Irked by slow EU rollout, Hungary approves Russia’s Sputnik V vaccine against coronavirus – World News , Firstpost
The vaccine, Sputnik V, received a six-month authorisation Wednesday from Hungary’s National Institute of Pharmacy and Nutrition, institute director Matyas Szentivanyi told public television
Budapest: Hungarian authorities have approved a Russian coronavirus vaccine, moving the country closer to becoming the first in the European Union to administer the shot to its population.
The vaccine, Sputnik V, received a six-month authorisation Wednesday from Hungary’s National Institute of Pharmacy and Nutrition, institute director Matyas Szentivanyi told public television. It must be approved by the country’s National Public Health Center, a process that could take several weeks.
Hungary was the first EU country to receive samples of the Russian vaccine in November.
Around 1,34,000 people have been vaccinated with Pfizer-BioNTech and Moderna vaccines in Hungary so far. Hungary’s prime minister, Viktor Orban, has been critical of the speed of the EU’s vaccine rollout and pursued separate agreements with Russia and China in an effort to get more doses to the central European country.

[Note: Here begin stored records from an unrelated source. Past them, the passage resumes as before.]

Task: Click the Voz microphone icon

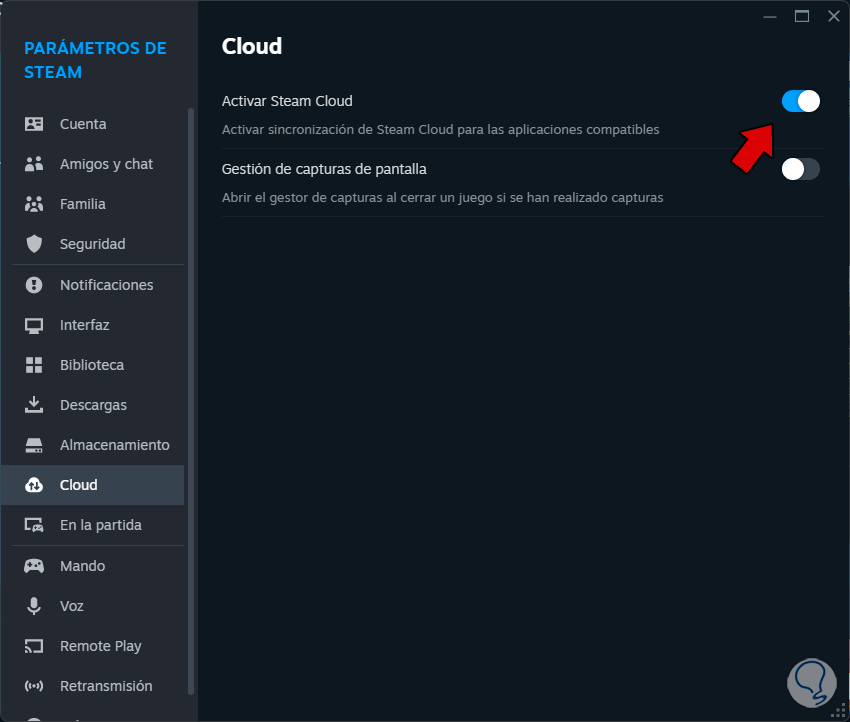Action: click(x=34, y=606)
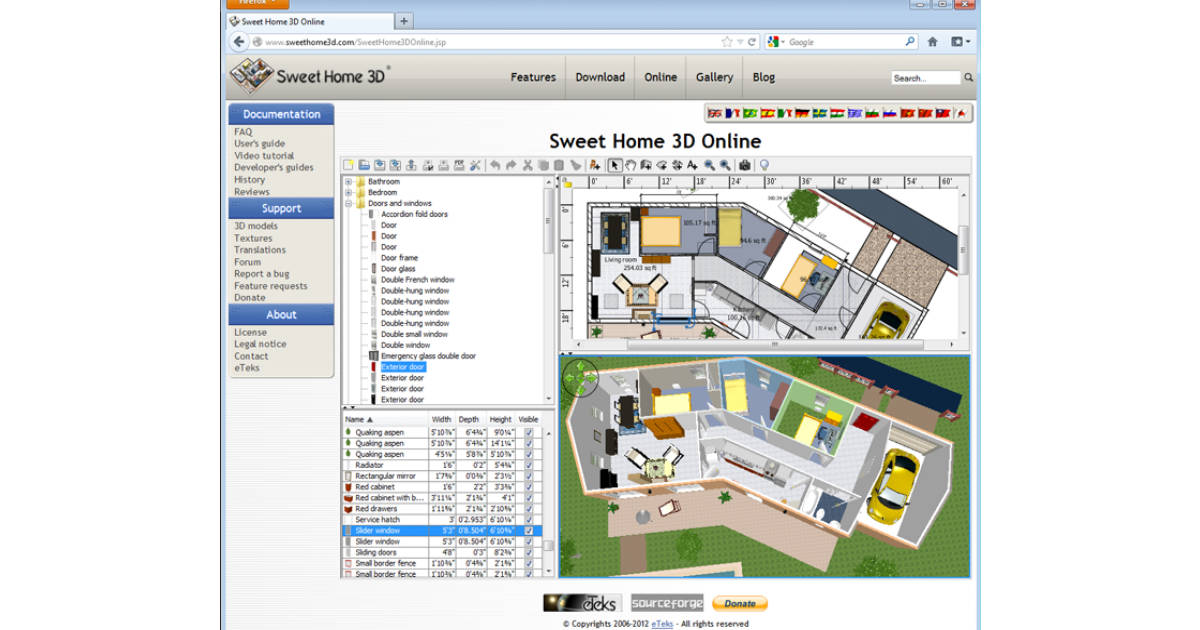The image size is (1200, 630).
Task: Select the create walls tool
Action: coord(647,166)
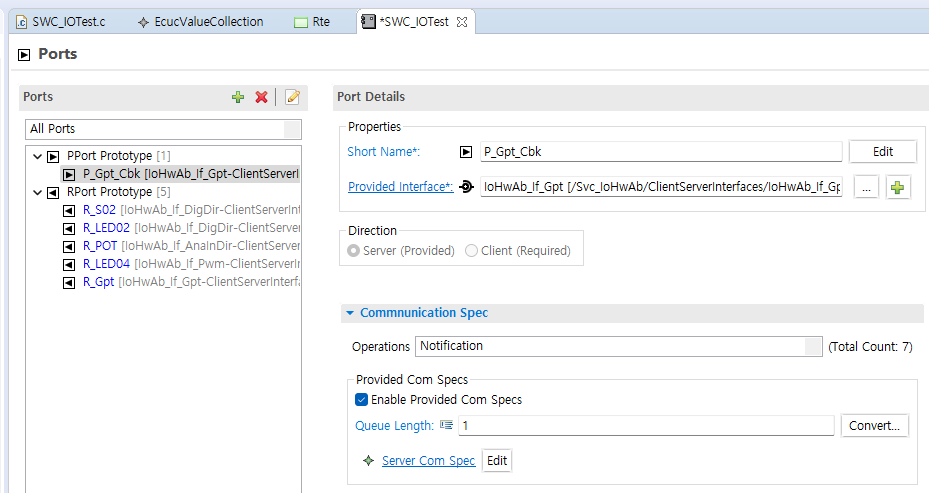Click the R_S02 port arrow icon
929x493 pixels.
pos(69,210)
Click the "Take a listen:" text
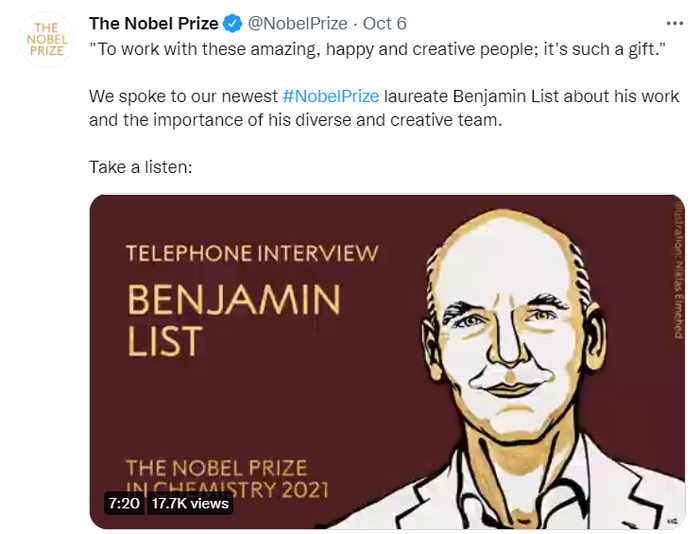 [x=140, y=166]
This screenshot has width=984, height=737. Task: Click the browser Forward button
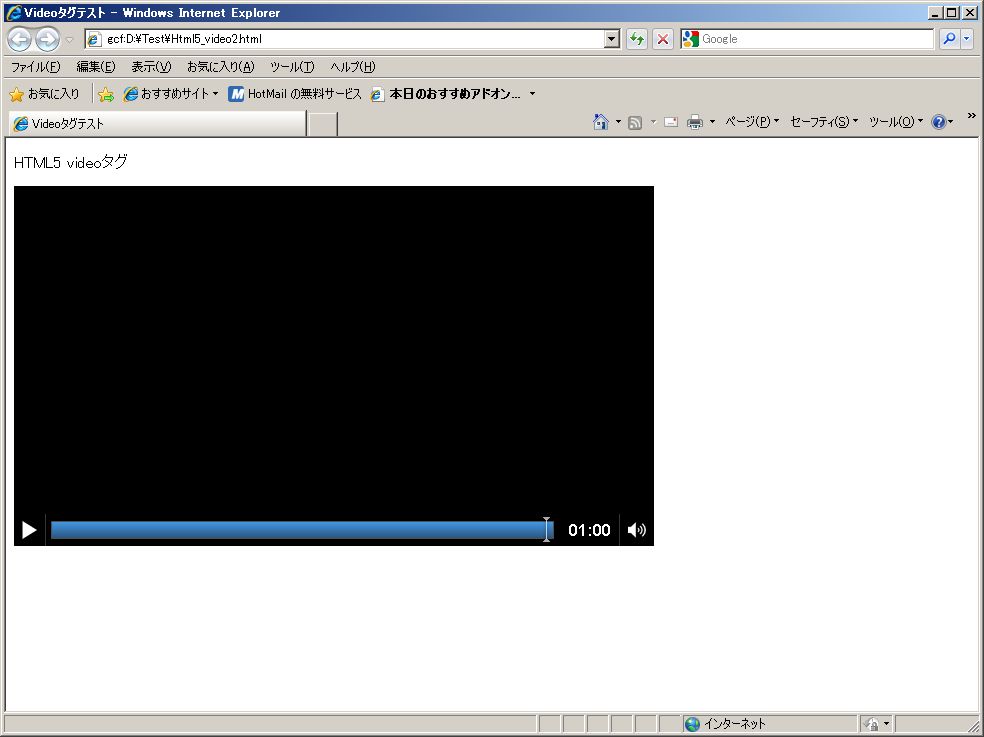(47, 40)
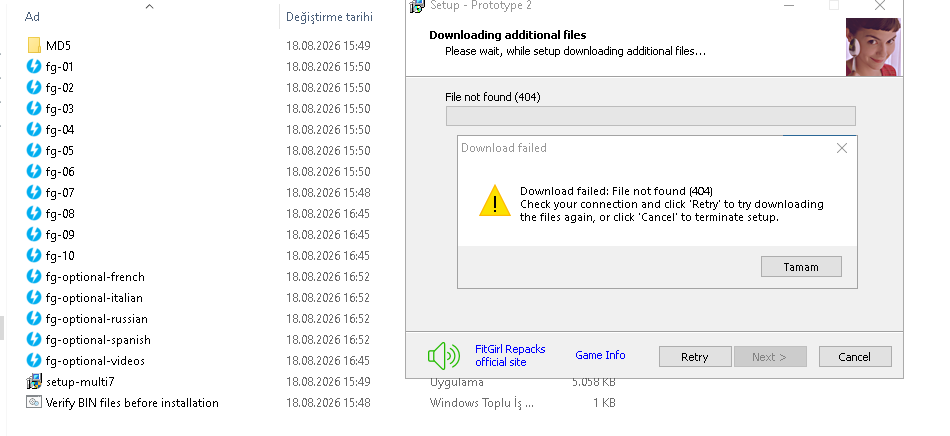Click the setup-multi7 installer icon
Viewport: 950px width, 436px height.
[34, 382]
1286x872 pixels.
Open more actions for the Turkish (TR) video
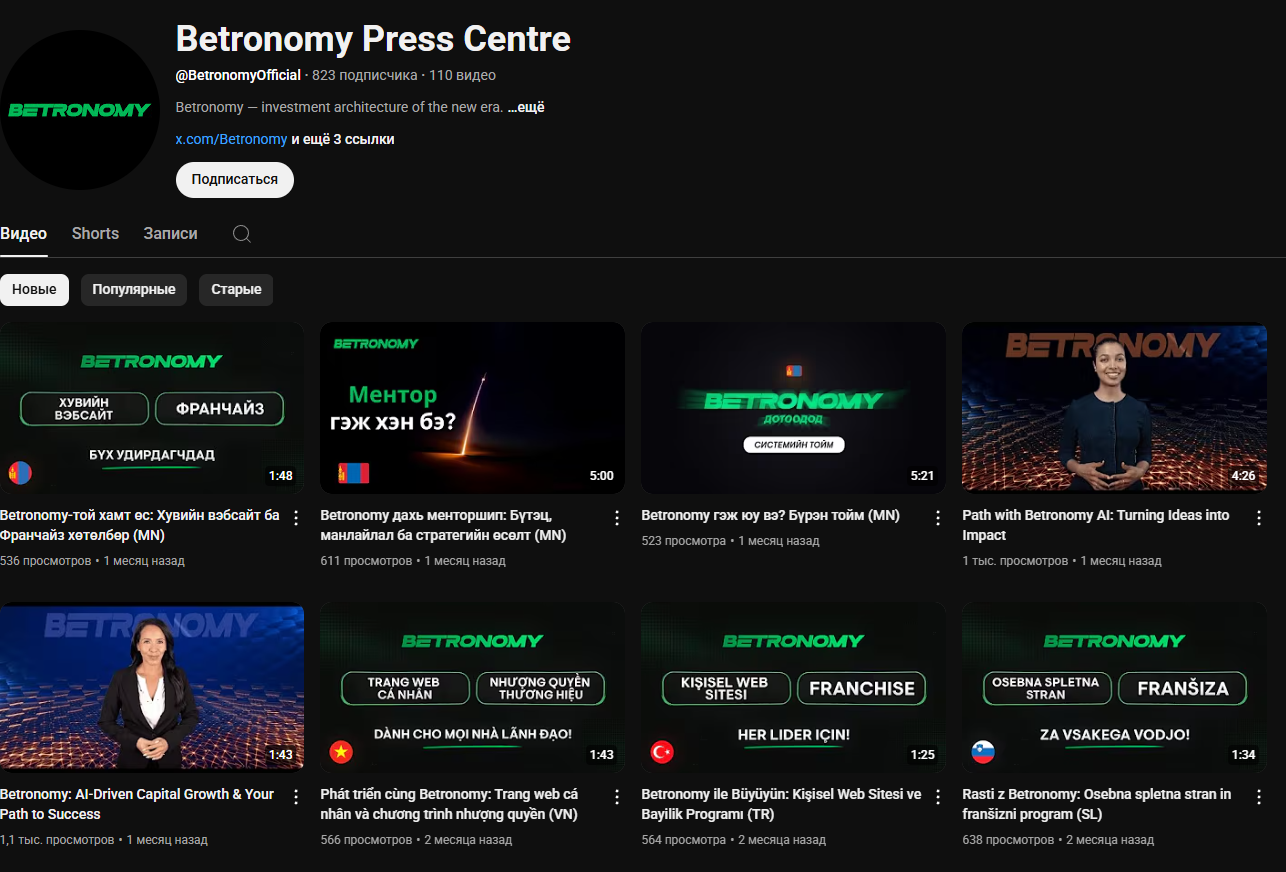(937, 796)
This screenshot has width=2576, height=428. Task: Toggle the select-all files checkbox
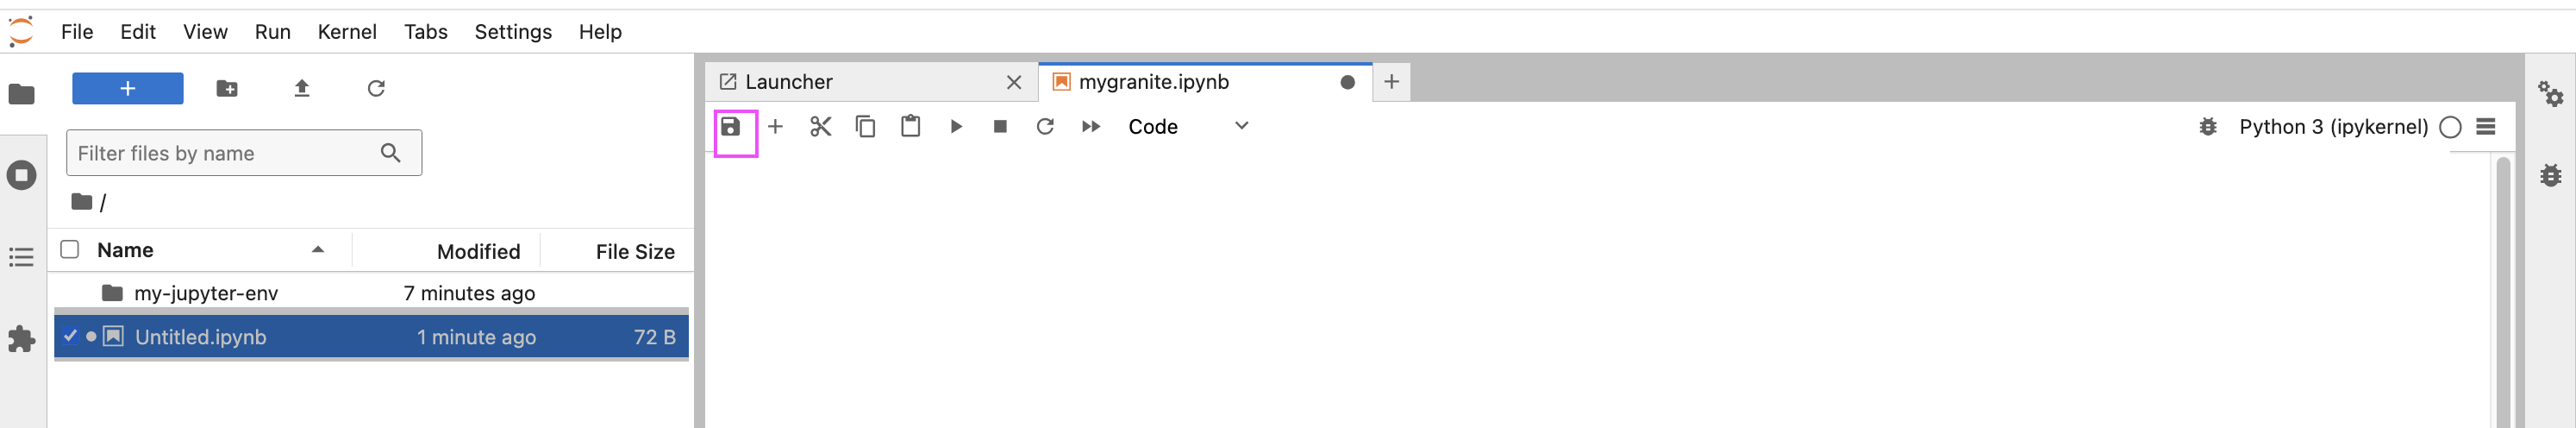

Sputnik V — hailed in August by Russian President Vladimir Putin as the world’s first registered COVID-19 vaccine — has not been approved by the European Medicines Agency, the bloc’s medicines regulator. But member states may negotiate separately with manufacturers not covered by the bloc’s joint procurement programme, and issue temporary emergency use approval to such vaccines.
The Russian vaccine has been approved in six countries including Argentina, Belarus, and Serbia, Hungary’s non-EU neighbour, which began administering Sputnik V this month.